J’arrive au mont Grand-Fonds autour de 17h20 vendredi le 12 septembre. Je veux récupérer mon dossard avant le briefing d’avant-course qui doit débuter à 18h. Dans le stationnement, je sens déjà une certaine fébrilité. En attendant de prendre possession du précieux document, je regarde autour, à la recherche de visages connus. En vain. Il y a bien Patricia, une (ex) blogueuse que je trouvais très drôle à lire, mais on ne se connaît pour ainsi dire pas du tout, même à travers le monde moderne des réseaux sociaux. Il y a aussi Michel, un photographe ultramarathonien… qui prend des photos. Un autre que je « connais » sans connaitre.
Une fois mon dossard en mains, je me dirige à l’étage, bien en avance sur l’heure prévue, bien évidemment. Je tue le temps en lisant les entrevues accordée pas quelques coureurs qu’on retrouve dans un petit livre qu’on nous a remis. Finalement, une fois la petite salle très bien remplie, le briefing peut commencer.
J’écoute distraitement ce qu’on dit en mangeant mes pâtes. Car j’avais prévu le coup : si le briefing devait commencer en retard et s’étirer, je n’avais pas envie de finir par souper à 20h alors que je prévoyais partir du chalet à peine 6 heures plus tard…
En fin de compte, j’apprends deux choses. De un, la course doit se faire en complète semi-autonomie (je sais, attribuer l’adjectif « complète » à « semi-autonomie », ça fait un peu paradoxal). Nous ne pouvons donc en aucun cas nous faire ravitailler autrement que dans les stations d’aide. À ce moment-là, pas question de recevoir quoi que ce soit de la part d’une éventuelle équipe de soutien, même en arrivant au mont Grand-Fonds la première fois après 65 km de course. Et de deux, une course de 125 km sera au programme pour l’an prochain. L’avenir nous dira si j’en ferai partie ou pas. En tout cas, il faudra qu’il y ait au minimum un service de drop bags, car il y a des limites à la « semi-autonomie » !
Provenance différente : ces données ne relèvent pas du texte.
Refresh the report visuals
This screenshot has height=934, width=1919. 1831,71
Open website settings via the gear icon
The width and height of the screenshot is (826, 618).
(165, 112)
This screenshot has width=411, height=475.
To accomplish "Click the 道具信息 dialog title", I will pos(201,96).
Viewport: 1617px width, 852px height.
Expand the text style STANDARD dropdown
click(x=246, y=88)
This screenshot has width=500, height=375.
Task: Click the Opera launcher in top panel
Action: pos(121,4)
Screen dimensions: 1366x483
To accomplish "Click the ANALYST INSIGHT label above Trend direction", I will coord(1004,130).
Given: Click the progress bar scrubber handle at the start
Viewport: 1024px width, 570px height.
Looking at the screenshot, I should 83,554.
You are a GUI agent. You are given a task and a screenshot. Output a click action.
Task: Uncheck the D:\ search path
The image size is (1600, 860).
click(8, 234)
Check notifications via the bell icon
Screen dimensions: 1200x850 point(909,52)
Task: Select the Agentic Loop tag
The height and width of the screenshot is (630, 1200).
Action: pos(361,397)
Instant de panique pendant le petit discours du très sympathique Florent Bouguin, vainqueur l’an passé du 65 km : est-ce que j’ai des épingles pour attacher mon dossard ? J’ignore pourquoi ça me vient à l’idée à ce moment précis, mais je ne dois absolument pas oublier de vérifier ça avant de partir.
Une fois le tout terminé, vérification : effectivement, le sac qu’ils nous ont donné ne contient aucune épingle. De quoi j’aurais eu l’air sans épingles demain, moi ? Après être repassé aux dossards, je croise Pierre à l’extérieur. On placotte un peu. Il fait le 80 km lui aussi. Je m’attends à ce qu’il me prenne environ 30 minutes, même s’il m’avoue avoir pris ça plus relaxe côté entrainement récemment. Ouais ouais, on verra bien !
Samedi matin, 2h15. Je suis prêt à partir. Je vous fais grâce de l’heure à laquelle je me suis levé, mais je vous donne un indice : je suis très lent le « matin ». Alors, pensez à l’heure la plus hâtive que vous pourriez imaginer et ajoutez-y 30 minutes, ça devrait vous donner une bonne idée. Combien d’heures de sommeil vous dites ? Trois, au gros maximum. Et c’est plus que ce que j’anticipais !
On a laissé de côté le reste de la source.